* Page:
Friday, July 31, 2009

'A tool unlike any other' (repost 26 Aug. 2008)

With nearly 1200 posts, and new visitors arriving every day, it might be useful to simply pull-up some previous posts that already nail down a particular line of thought.


Ontario's provincial police commissioner Julian Fantino [LINK] says "the taser is a tool like any other." [LINK]

Wrong. Dead wrong.

The difference between the taser and other policing tools is that the taser is surrounded by claims of essentially perfect safety with respect to internal risk factors (cardiac effects or similar). And the field results do not support these claims (too many mysterious deaths, some backed-up with legal findings).

I can think of no other police tool where the claims are so at odds with the reality (when viewed from the point of view of claimed perfection - see this [LINK] or you may not understand).

* What is asked: Can you resume the blog post on the taser as a police tool from its last sentence?

* Provided data:
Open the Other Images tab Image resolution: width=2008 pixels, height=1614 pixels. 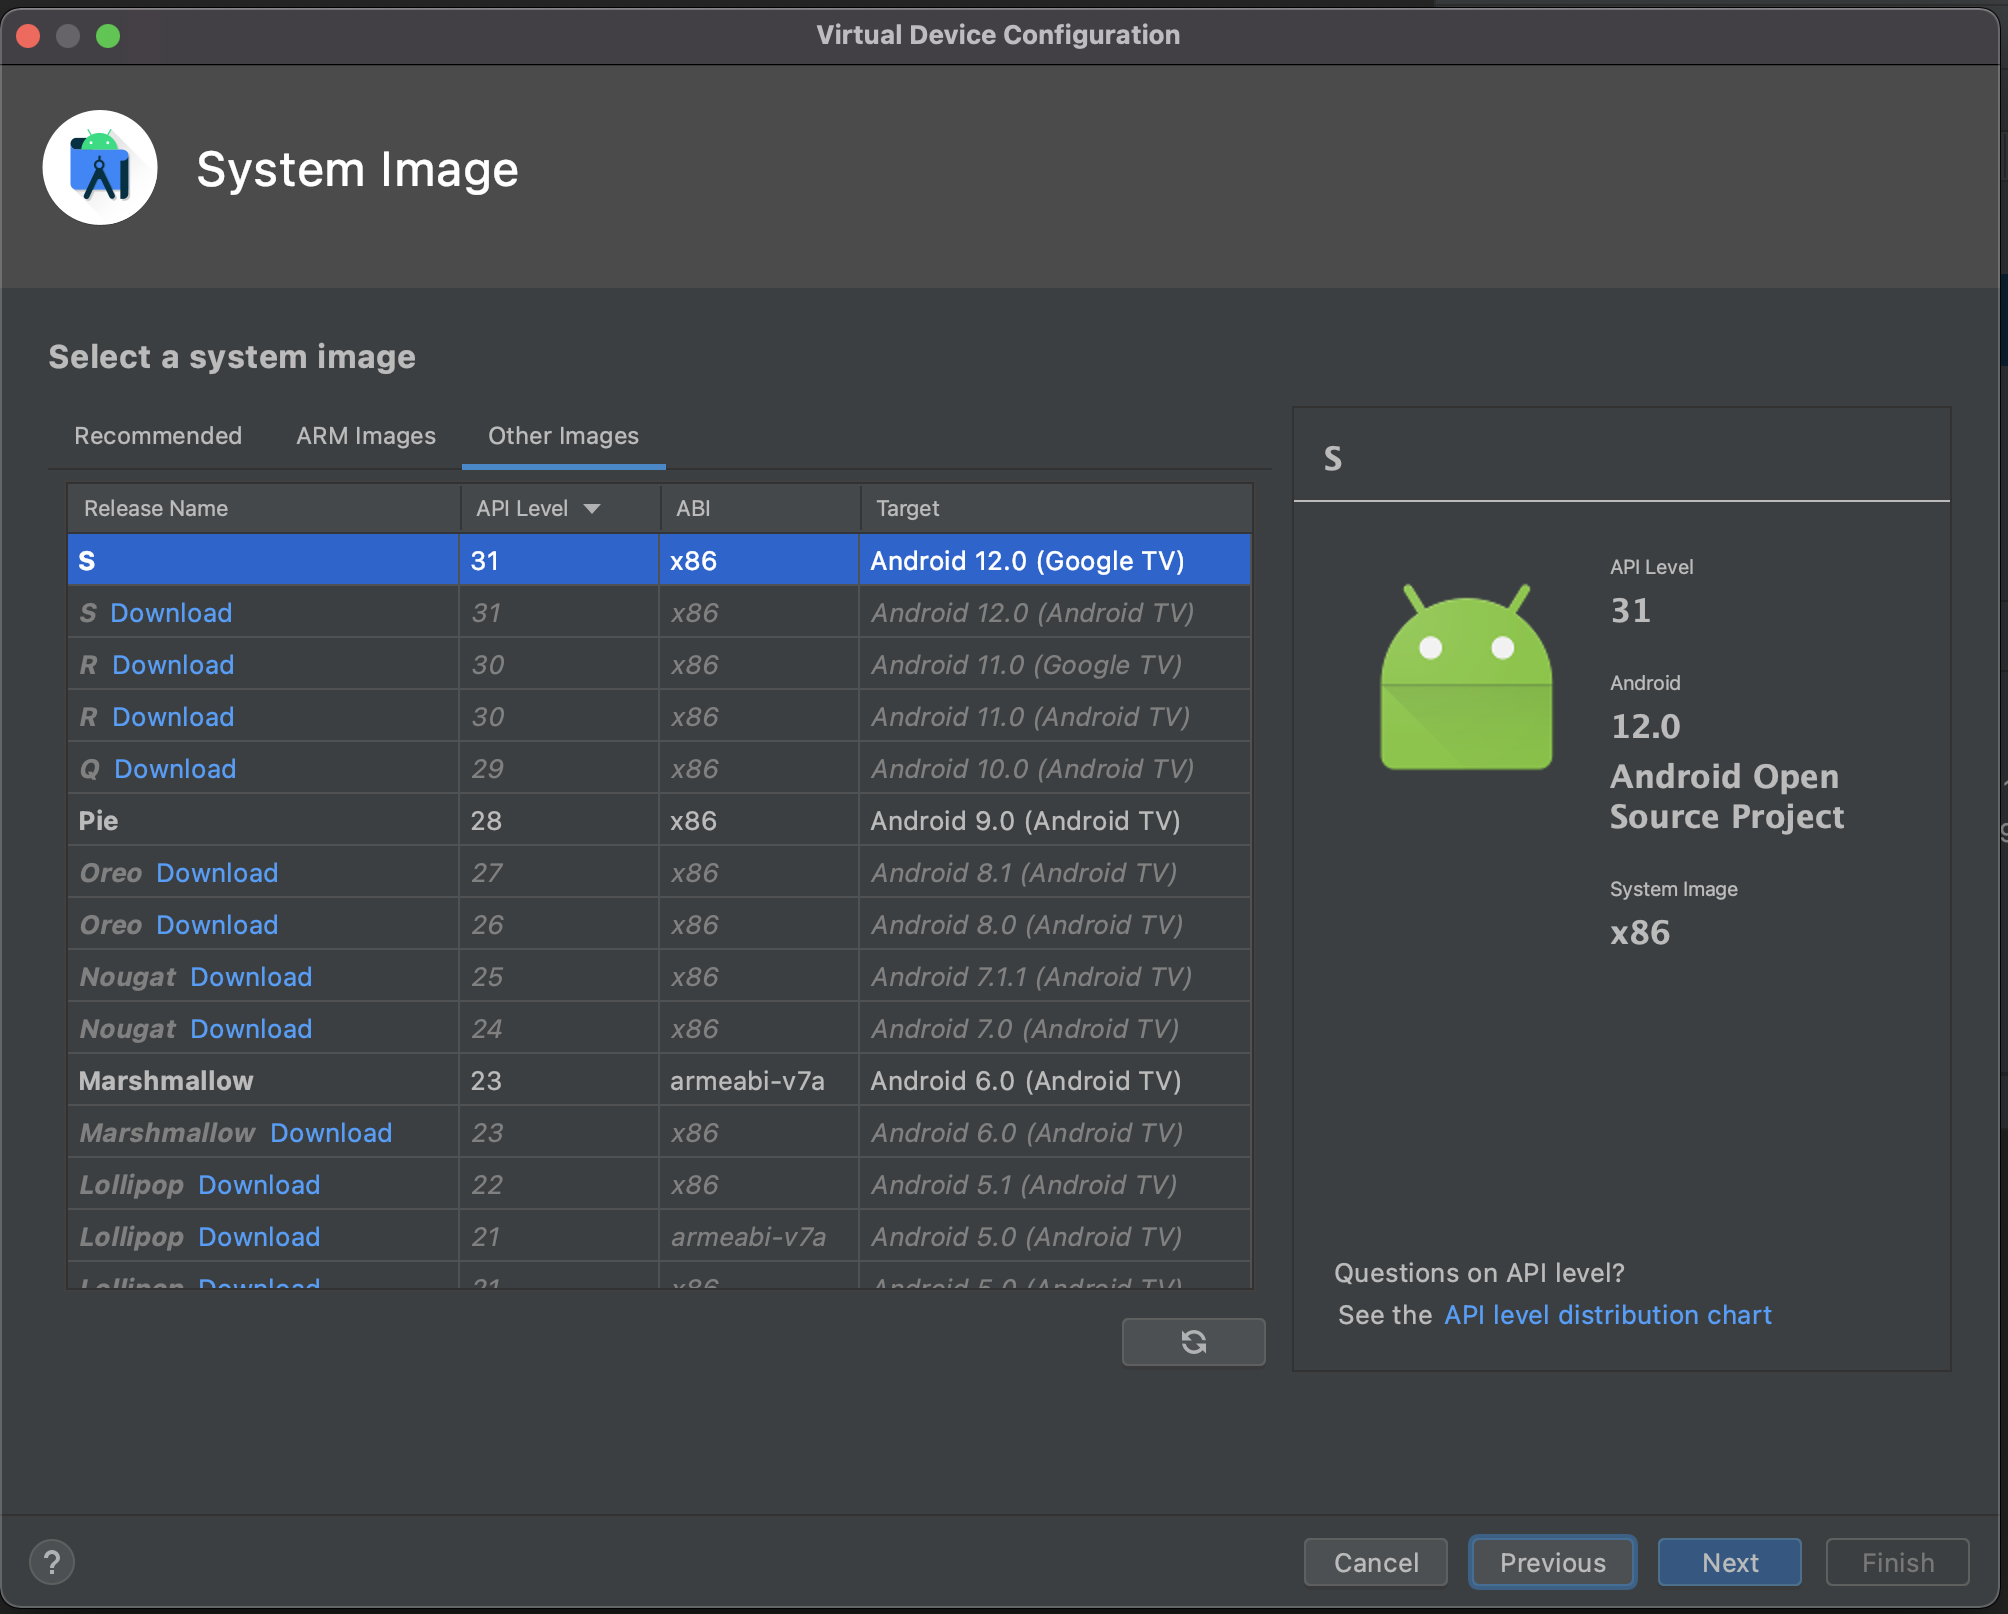[563, 436]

* Task result:
Guns, batons, fists, pepper-spray - all of these have a very obvious and predictable worst-case outcome. The risks are well understood. The taser is thought to be safe, but has proven to be what some have termed a street level death lottery.

The training and policies, both under Taser International's influence, reflect this level of claimed safety (except that the trainees are never shot in the chest, because Taser International wants them in the denominator rather than the numerator of the gross, washed-out, risk ratio).

This propaganda-based training leaves police officers with an incorrect view of the risk.

And this leads directly to abuse, misuse and overuse.

And that's the problem.

And that's the difference.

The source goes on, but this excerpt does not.